In the second testcase the frog can jump any distance in the range $[5−2;5+2]$ . Thus, it can reach rock number $5$ (by jumping $7$ to the right) and rock number $3$ (by jumping $3$ to the left). From rock number $3$ it can reach rock number $2$ (by jumping $5$ to the left). From rock number $2$ it can reach rock number $1$ (by jumping $4$ to the left).
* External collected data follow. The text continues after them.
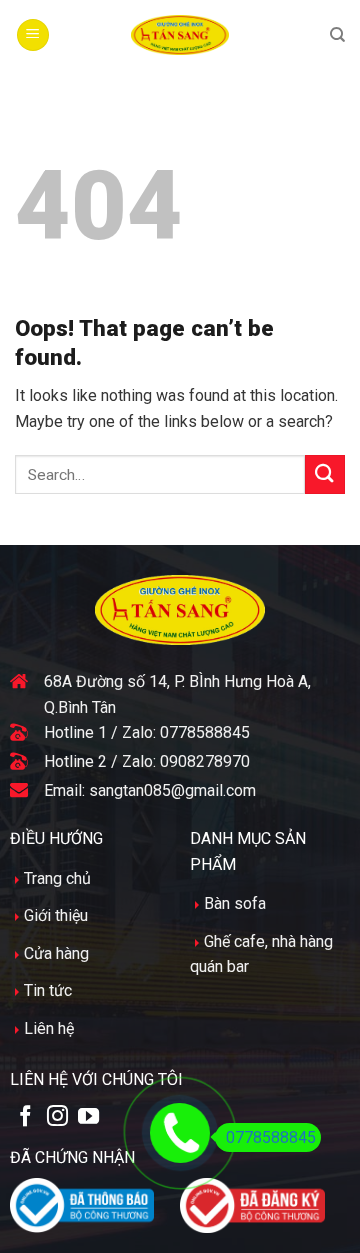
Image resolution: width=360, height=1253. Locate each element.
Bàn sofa (235, 903)
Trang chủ (57, 878)
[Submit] (325, 474)
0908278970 (205, 761)
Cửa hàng (56, 953)
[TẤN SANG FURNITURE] (180, 35)
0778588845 (205, 732)
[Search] (337, 35)
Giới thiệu (56, 915)
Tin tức (48, 990)
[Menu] (33, 35)
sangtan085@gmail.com (172, 790)
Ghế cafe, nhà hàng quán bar (261, 954)
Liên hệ (49, 1028)
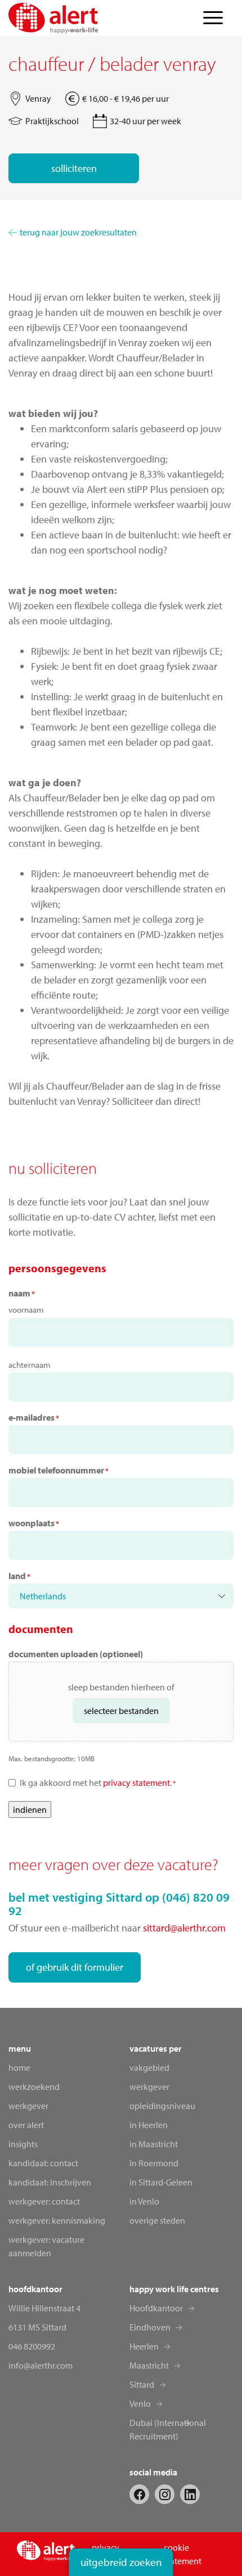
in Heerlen (148, 2124)
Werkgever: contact (44, 2201)
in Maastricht (153, 2143)
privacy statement (136, 1782)
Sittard (141, 2384)
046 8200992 (31, 2346)
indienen (30, 1809)
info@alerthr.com (40, 2365)
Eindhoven (150, 2327)
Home (19, 2067)
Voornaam (26, 1309)
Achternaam (29, 1364)
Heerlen (144, 2346)
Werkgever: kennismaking (56, 2220)
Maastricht (149, 2365)
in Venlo (144, 2201)
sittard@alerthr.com (184, 1927)
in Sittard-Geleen (160, 2182)
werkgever (149, 2086)
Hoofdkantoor (156, 2308)
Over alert (26, 2124)
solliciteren (74, 168)
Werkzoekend (34, 2086)
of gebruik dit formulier (74, 1967)
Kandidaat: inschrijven (49, 2182)
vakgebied (149, 2067)
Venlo (140, 2403)
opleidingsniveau (162, 2105)
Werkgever (28, 2105)
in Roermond (153, 2163)
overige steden (157, 2220)
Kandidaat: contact (43, 2163)
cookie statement (182, 2554)
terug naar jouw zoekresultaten (78, 232)
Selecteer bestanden (121, 1710)
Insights (23, 2143)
However, there is no way to reach rock number $7$ .

In the third testcase the frog can jump any distance in the range $[5−3;5+3]$ . Thus, it can reach rock number $7$ by jumping to rock $5$ first and to $7$ afterwards.

The fourth testcase is shown in the explanation for the second testcase.

Tutorial

Code

#include<bits/stdc++.h>

using namespace std;

const int maxn = 1e6+1;
int a[maxn], ans[maxn];
typedef pair<int,int> pii;
set<int> g[maxn];
set<pii> se;
struct node {
    int to, val;
};
vector<node> G[maxn];
int f[maxn], fi[maxn];

int fd(int x) {
    if (f[x] == x) return x;
    return f[x] = fd(f[x]);
}

void dfs(int x, int pre) {
    for(auto to: G[x]) {
        if (to.to == pre) continue;
        ans[to.to] = max(ans[x], to.val);
        dfs(to.to, x);
    }
}

int main() {
    ios::sync_with_stdio(0);
    cin.tie(0);
    int n, q, s, d;
    cin >> n >> q >> s >> d;
    for(int i = 1; i <= n; ++ i) {
        cin >> a[i];
    }   
    int tot = n;
    for(int i = 1; i <= n; ++ i) {
        f[i] = i;
        se.insert({a[i], i});
    }
    while(tot != 1) {
        for(int i = 1; i <= n; ++ i) {
            g[fd(i)].insert(i);
        }
        for(int i = 1; i <= n; ++ i) {
            if (g[i].empty()) continue;
            int u, v, val = INT_MAX;
            for(auto to: g[i]) {
                se.erase({a[to], to});
            }
            for(auto to: g[i]) {
                auto l = se.lower_bound({a[to] - d, 0});
                if (l != se.end() && abs(a[to]-d - l->first) < val)  {
                    u = to;
                    v = l -> second;
                    val = abs(a[to]-d - l->first); 
                }
                if (l != se.begin()) {
                    -- l;
                    if (abs(a[to]-d - l->first) < val) {
                        u = to;
                        v = l -> second;
                        val = abs(a[to]-d - l->first);
                    }
                } 
                auto r = se.lower_bound({a[to] + d, 0});
                if (r != se.end() && abs(a[to]+d - r->first) < val)  {
                    u = to;
                    v = r -> second;
                    val = abs(a[to]+d - r->first); 
                }
                if (r != se.begin()) {
                    -- r;
                    if (abs(a[to]+d - r->first) < val) {
                        u = to;
                        v = r -> second;
                        val = abs(a[to]+d - r->first);
                    }
                } 
            }
            for(auto to: g[i]) {
                se.insert({a[to], to});
            }
            g[i].clear();
            int id = fd(v);
            if (id == i) continue;
            G[u].push_back({v, val});
            G[v].push_back({u, val});
            f[i] = id;
            tot --; 
        }
    }
    dfs(s, s);
    while(q --) {
        int i, k;
        cin >> i >> k;
        if (ans[i] > k) cout << "No\n";
        else cout << "Yes\n";
    }
    return 0;
}